Arriva in 4K Ultra HD e Blu-ray Fumo di Londra, l’esordio alla regia di Alberto Sordi restaurato

Erano gli anni Sessanta. La musica beat, l’Inghilterra, i capelli a caschetto, la bombetta, l’ombrello. Inutile negare che quel decennio era nelle mani di questo trend, che ormai aveva preso piede in tutto il mondo, condizionando uno stile che ancora oggi ricordiamo con vena nostalgica.

E chi meglio di Alberto Sordi, nostro re della commedia, poteva affrontare tale tendenza all’epoca? Lo fece ponendosi addirittura nel 1966 dietro la macchina da presa per la sua prima regia, aprendosi così una carriera alternativa a quella da magnifico interprete del cinema italiano: Fumo di Londra, spaccato consono al suo sguardo sardonico, capace di analizzare nel profondo vezzi e lazzi dell’italiano medio di allora.

La storia raccontata è quella dell’antiquario di Perugia Dante Fontana (Sordi stesso), il quale, grazie alla vendita di un antico pezzo etrusco, riesce ad effettuare un viaggio a Londra, meta da lui tanto agognata e sognata, considerata la sua ammirazione nei confronti dell’Inghilterra.

Giunto a destinazione, fa innanzitutto la conoscenza della Duchessa di Bradford (Amy Dalby), la quale lo introduce nella vita beata della Swinging London; ma presto Dante si rende conto del fatto che il suo essere italiano è difficile da nascondere, soprattutto quando si trova davanti a contesti lontani dalle sue abitudini di abitante dello stivale tricolore.

Malinconico, graffiante, divertente. Per esordire registicamente Sordi decise di deridere questo costume che si fece strada dagli anni Sessanta, gestendo a suo modo una commedia tipica del proprio cinema, dopo che negli anni Cinquanta aveva preso in giro la moda della cultura americana influente sul popolo capitolino (come dimenticare Un americano a Roma?).
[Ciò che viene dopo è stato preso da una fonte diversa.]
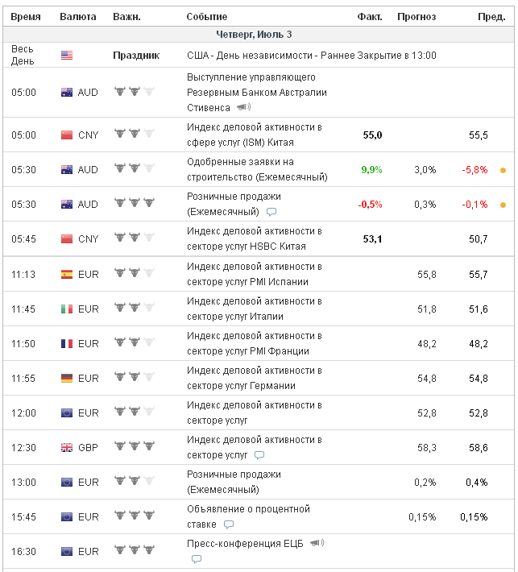Image resolution: width=518 pixels, height=572 pixels.
Task: Click the Валюта column header
Action: click(77, 17)
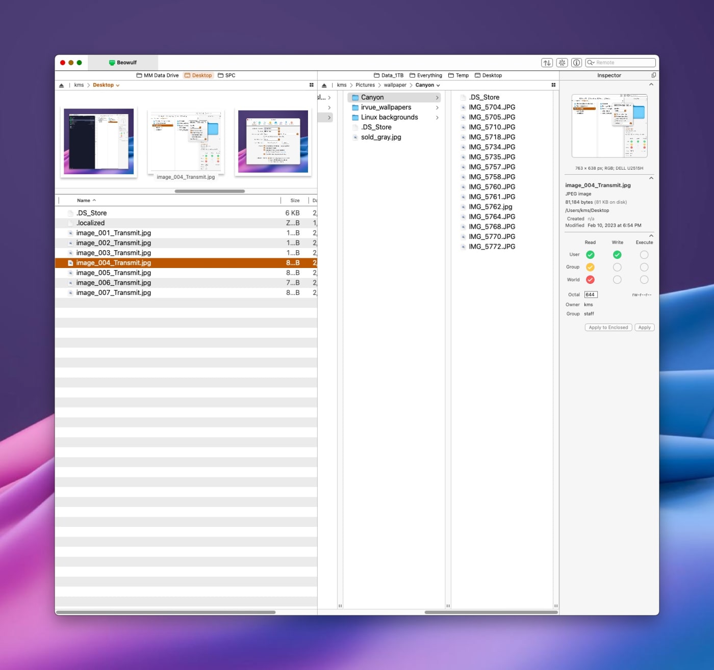Open the Transfers view with arrows icon
Screen dimensions: 714x670
547,63
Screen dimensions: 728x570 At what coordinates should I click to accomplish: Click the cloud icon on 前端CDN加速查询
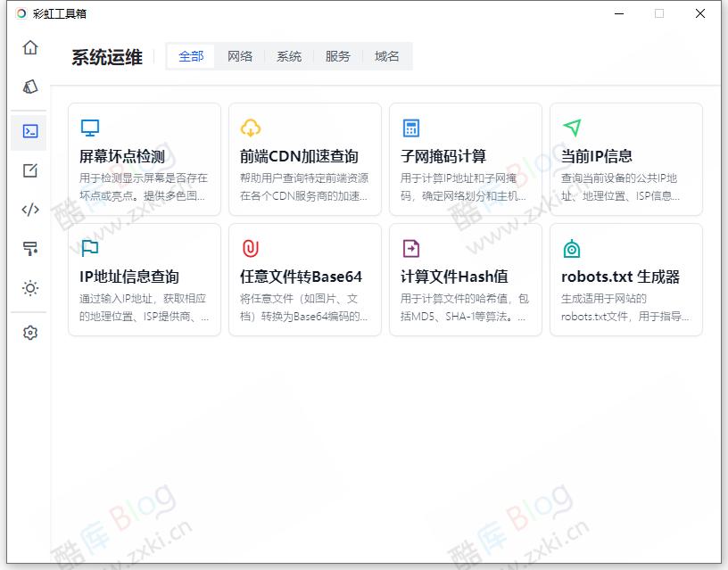[x=250, y=127]
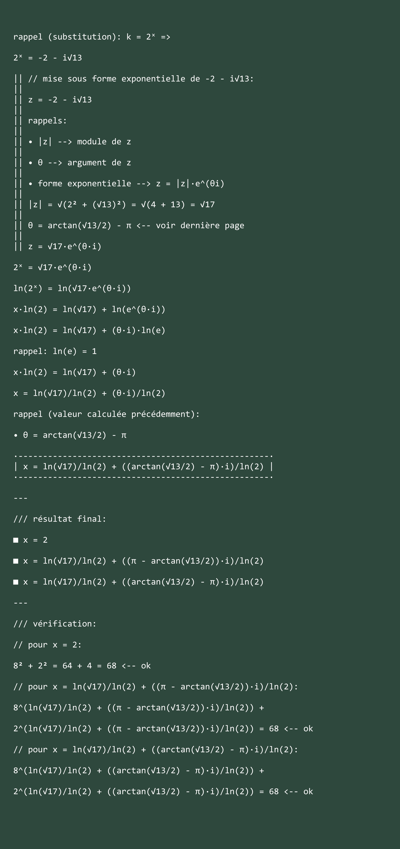400x849 pixels.
Task: Click the 'forme exponentielle' bullet line
Action: [126, 184]
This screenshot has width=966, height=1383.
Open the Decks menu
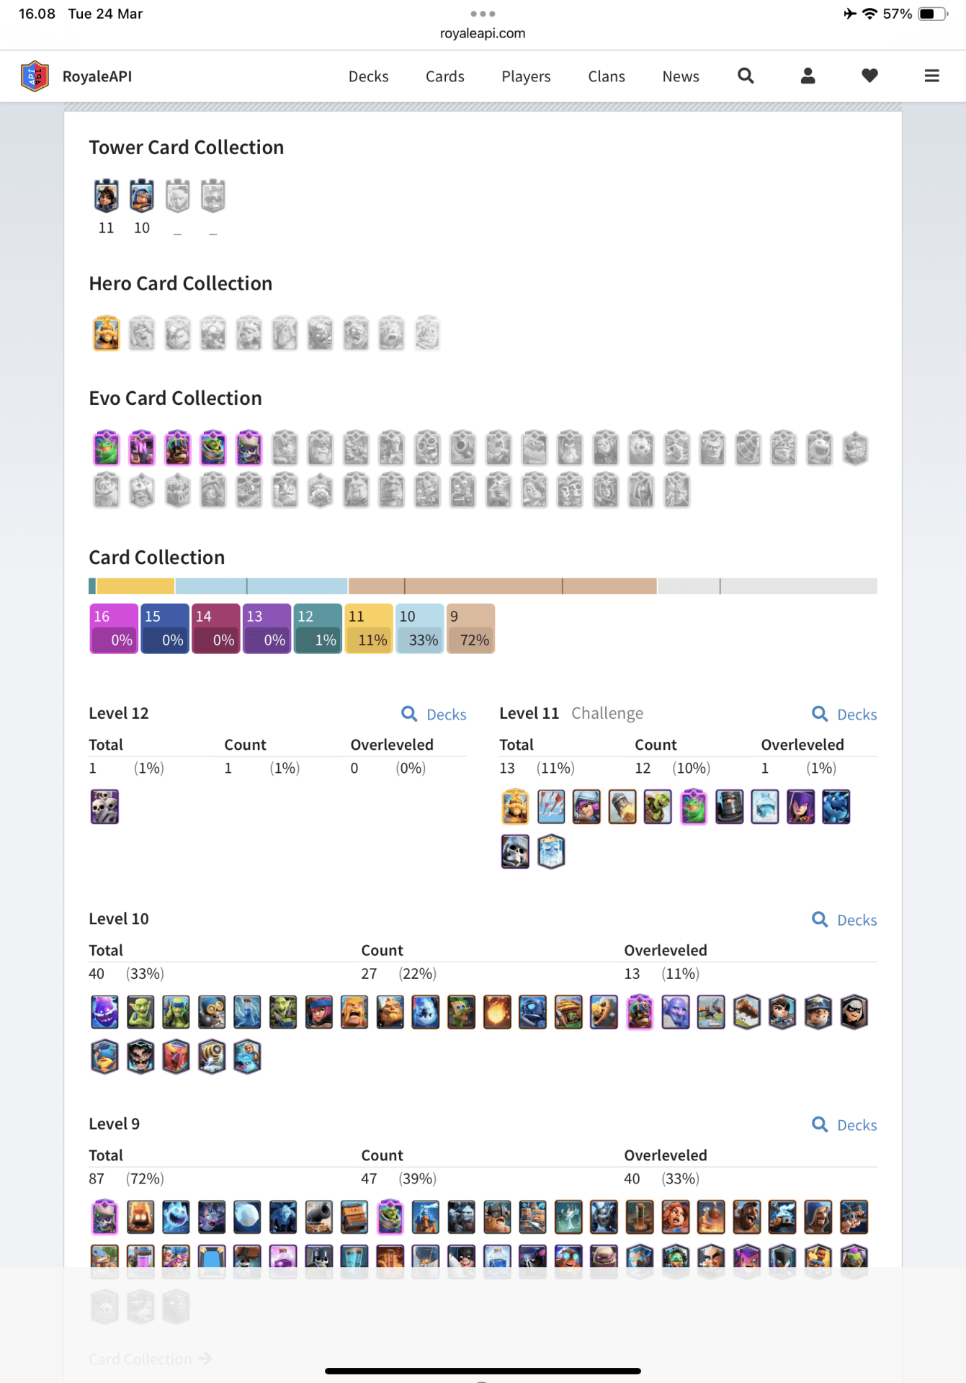368,76
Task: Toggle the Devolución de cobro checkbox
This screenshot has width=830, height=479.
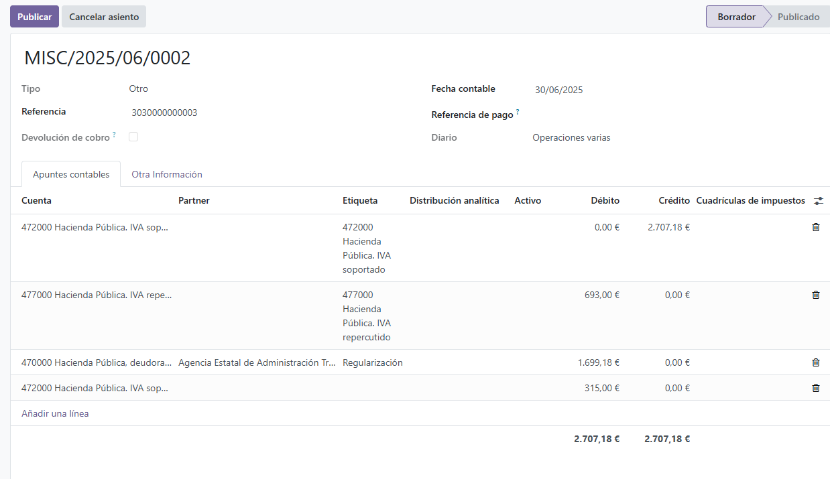Action: (133, 137)
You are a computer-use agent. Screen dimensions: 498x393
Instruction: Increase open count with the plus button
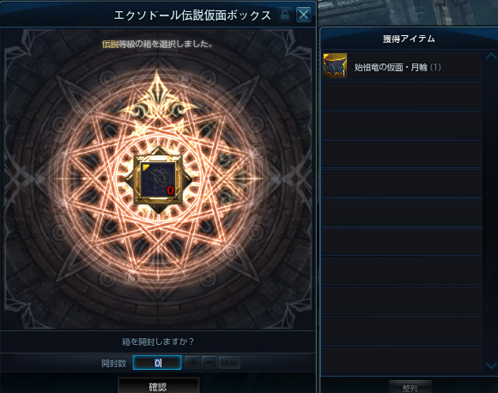(x=192, y=362)
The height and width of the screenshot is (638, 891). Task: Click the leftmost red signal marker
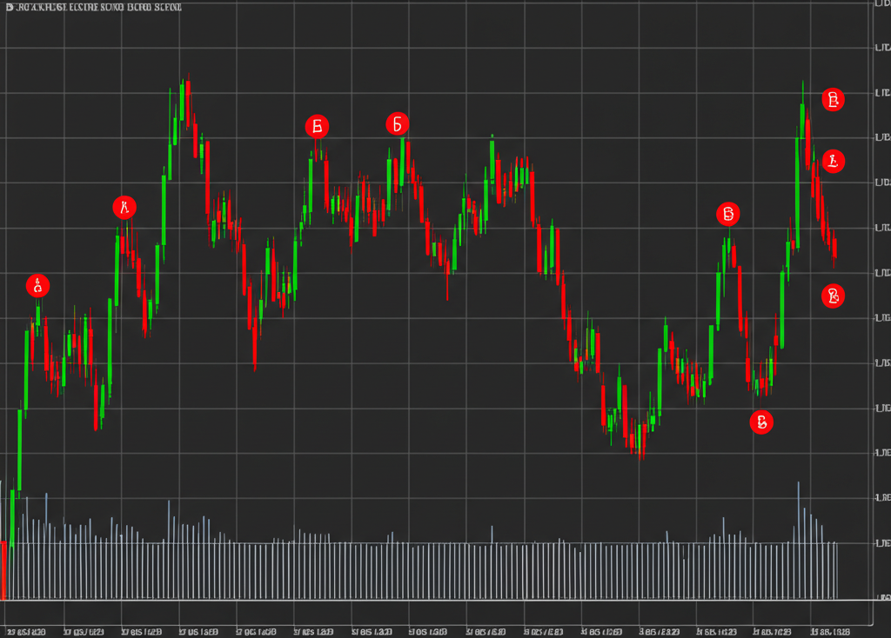37,285
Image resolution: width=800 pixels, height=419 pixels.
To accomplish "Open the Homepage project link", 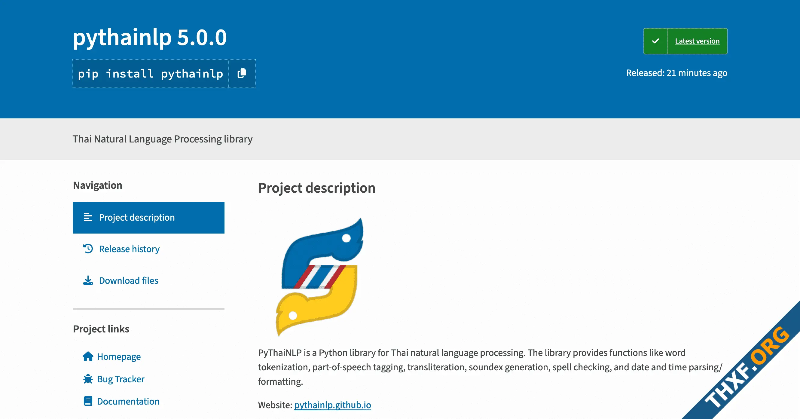I will pyautogui.click(x=119, y=357).
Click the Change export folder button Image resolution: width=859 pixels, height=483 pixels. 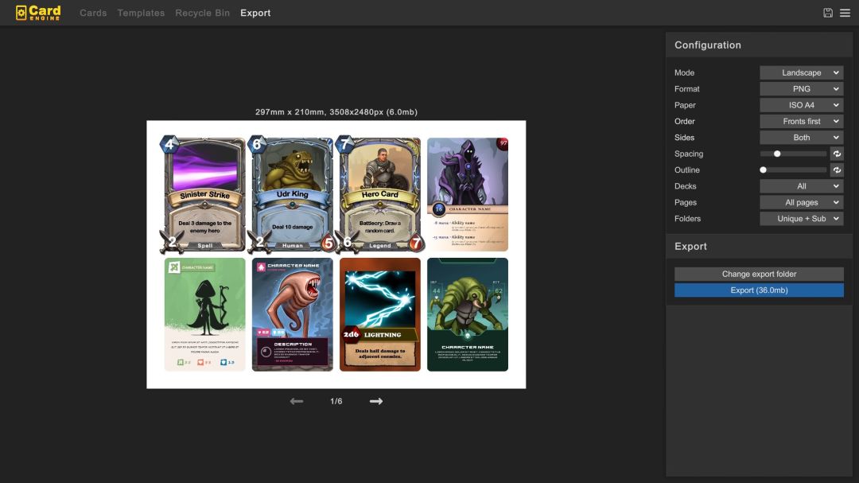pyautogui.click(x=758, y=273)
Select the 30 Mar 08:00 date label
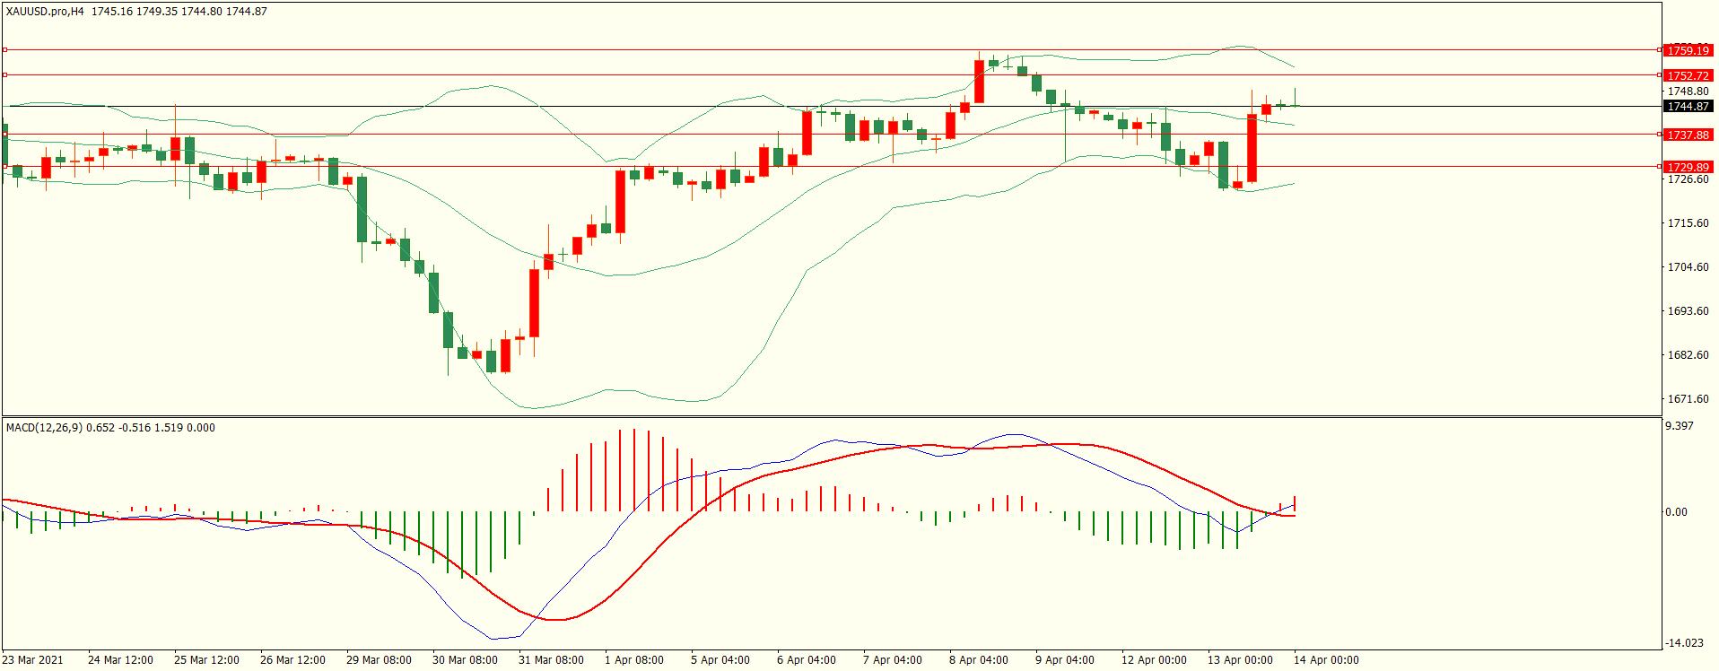The image size is (1719, 671). click(464, 660)
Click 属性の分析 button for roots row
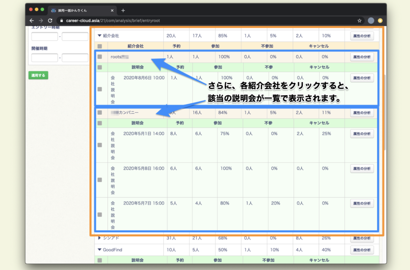This screenshot has width=410, height=270. click(362, 57)
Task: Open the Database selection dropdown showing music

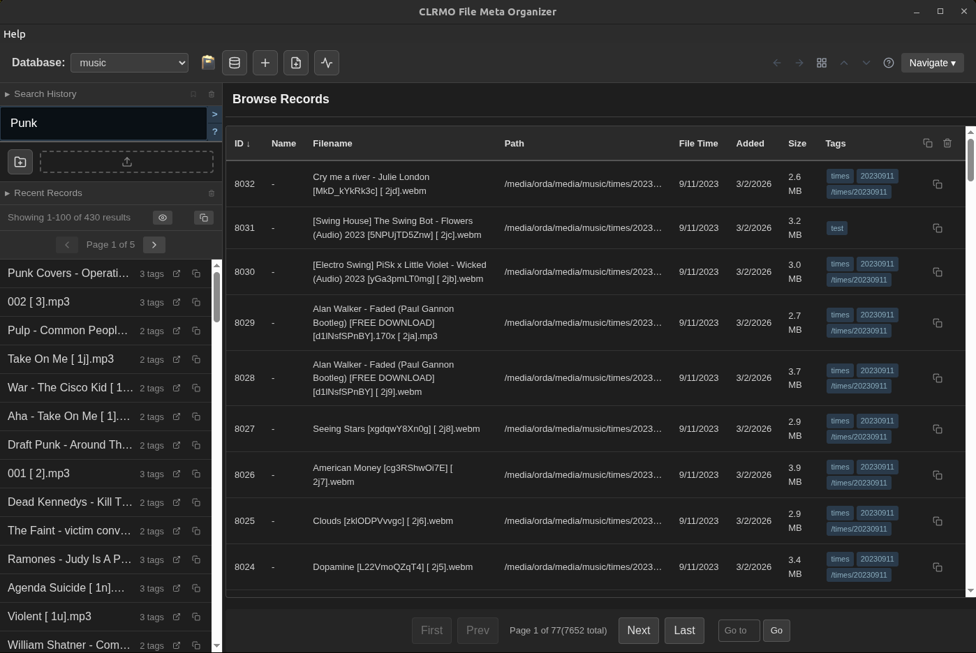Action: pyautogui.click(x=129, y=63)
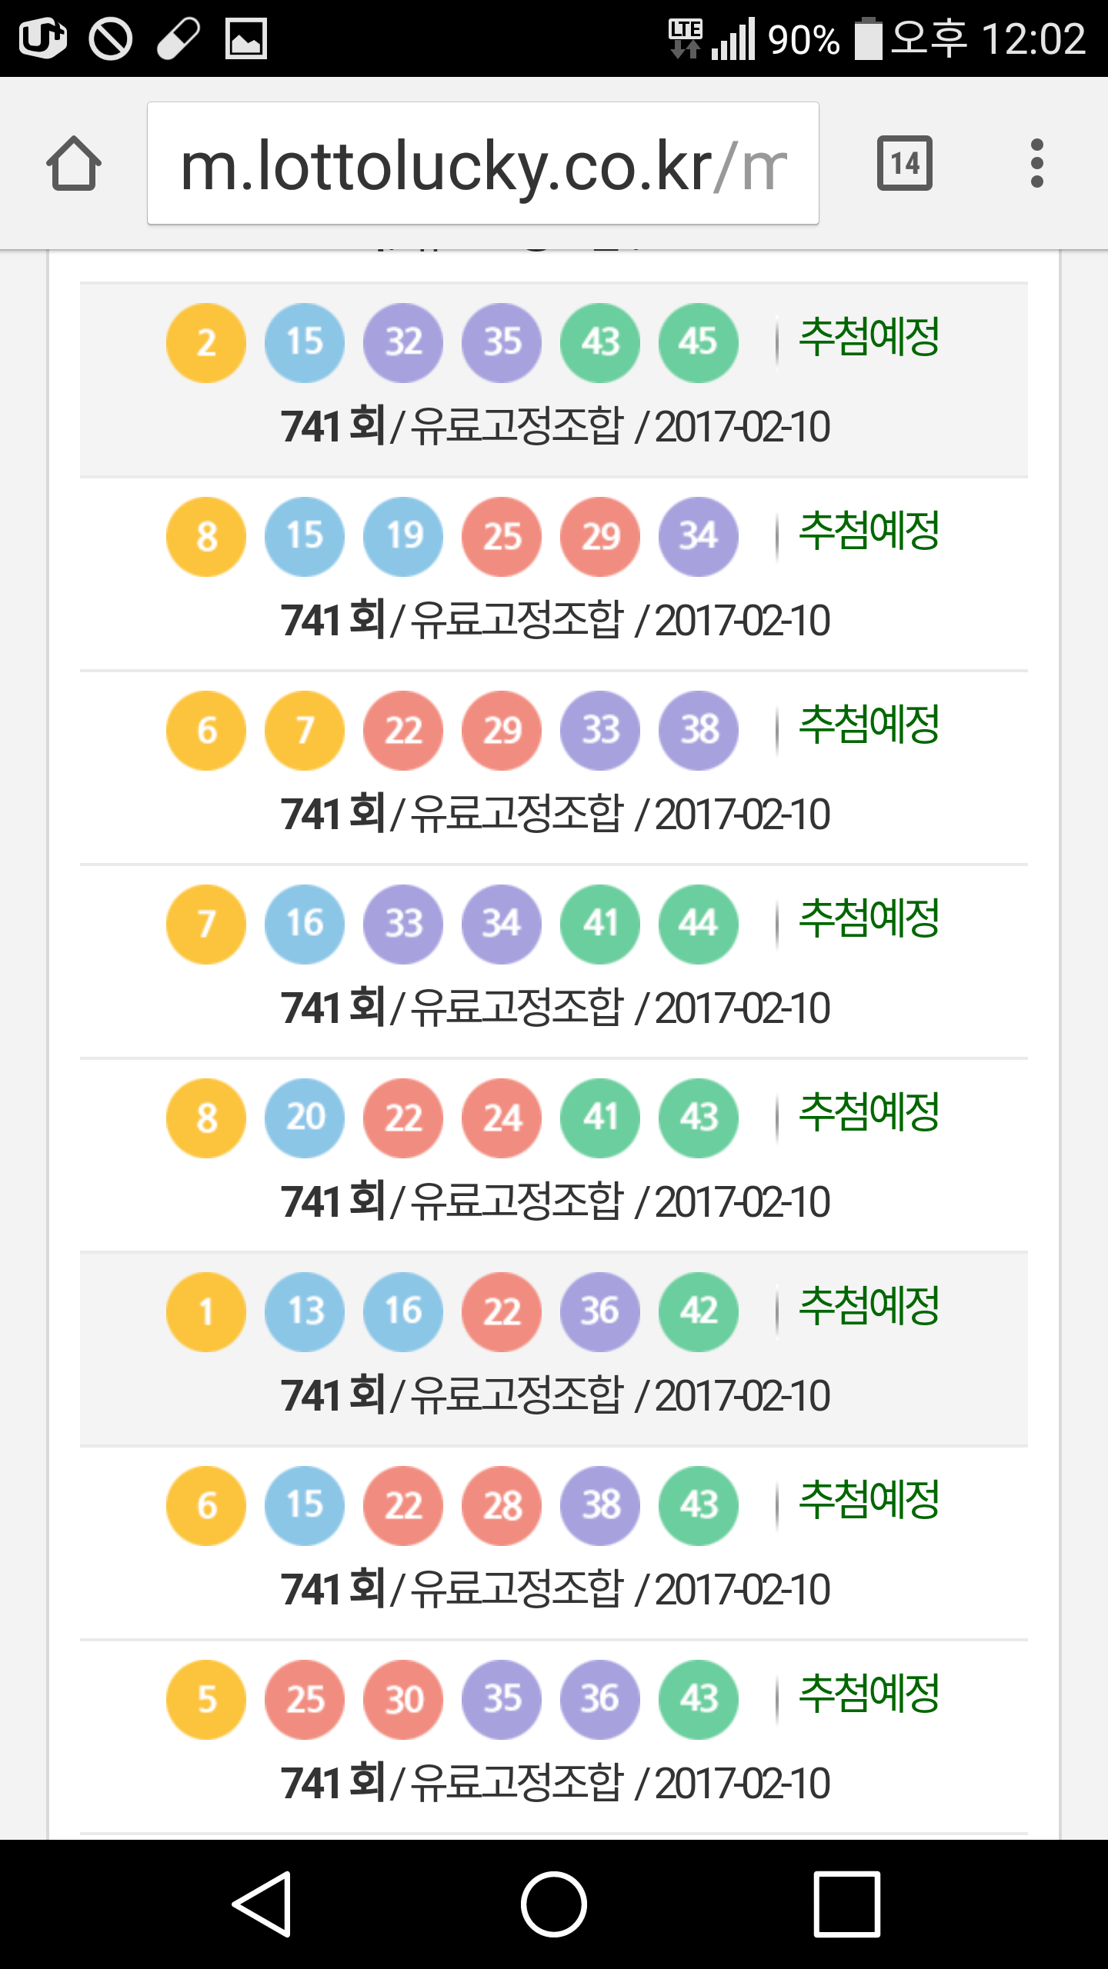Tap the lottolucky URL address bar

tap(483, 165)
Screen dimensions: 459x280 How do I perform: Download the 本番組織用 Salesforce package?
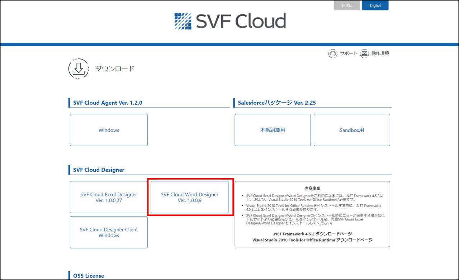273,130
Con un taglio quasi documentaristico, Fumo di Londra portò sui grandi schermi il ritratto di un glamour atto ad esplodere, l’inconsueto scontro di culture e classi divergenti che genera i loro risibili frutti. Sordi regista sfrutta la camera di ripresa per riprendere scorci e abitudini londinesi, accompagnato dalle ammalianti musiche del fidato Piero Piccioni (indimenticabile la main song You never told me cantata da Julie Rogers) e affidandosi ad uno script che è un semplice pretesto (firmato da Albertone stesso insieme al Sergio Amidei di tanto Neorealismo italiano passato).

Una prova che non cerca di sorreggersi esclusivamente sulla battuta (aspetto in cui il protagonista di Una vita difficile ha sempre primeggiato), ma sperimenta anche determinati aspetti visivi, quasi come si trattasse di una sorta di Jacques Tati in salsa italiana.

Un film che ha consentito al grande attore romano di dimostrare che anche come autore possedeva buone capacità, tanto che, nel corso degli anni, sono seguite altre esperienze dietro la macchina da presa (ben diciannove regie si contano nel suo carnet), l’ultima delle quali fu Incontri proibiti, del 1998.

Restaurato grazie alla collaborazione tra il Centro Sperimentale di Cinematografia Cineteca Nazionale e la Fondazione Alberto Sordi, Fumo di Londra resuscita letteralmente in home video per merito di Koch Media, che lo rende disponibile in un’elegante confezione inserita in slipcase cartonato dispensatrice sia del blu-ray del film che di quest’ultimo in formato 4K Ultra HD, entrambi corredati di un extra di sedici minuti intitolato Intervista radiofonica ad Alberto Sordi e l’intrigante storia del restauro della pellicola.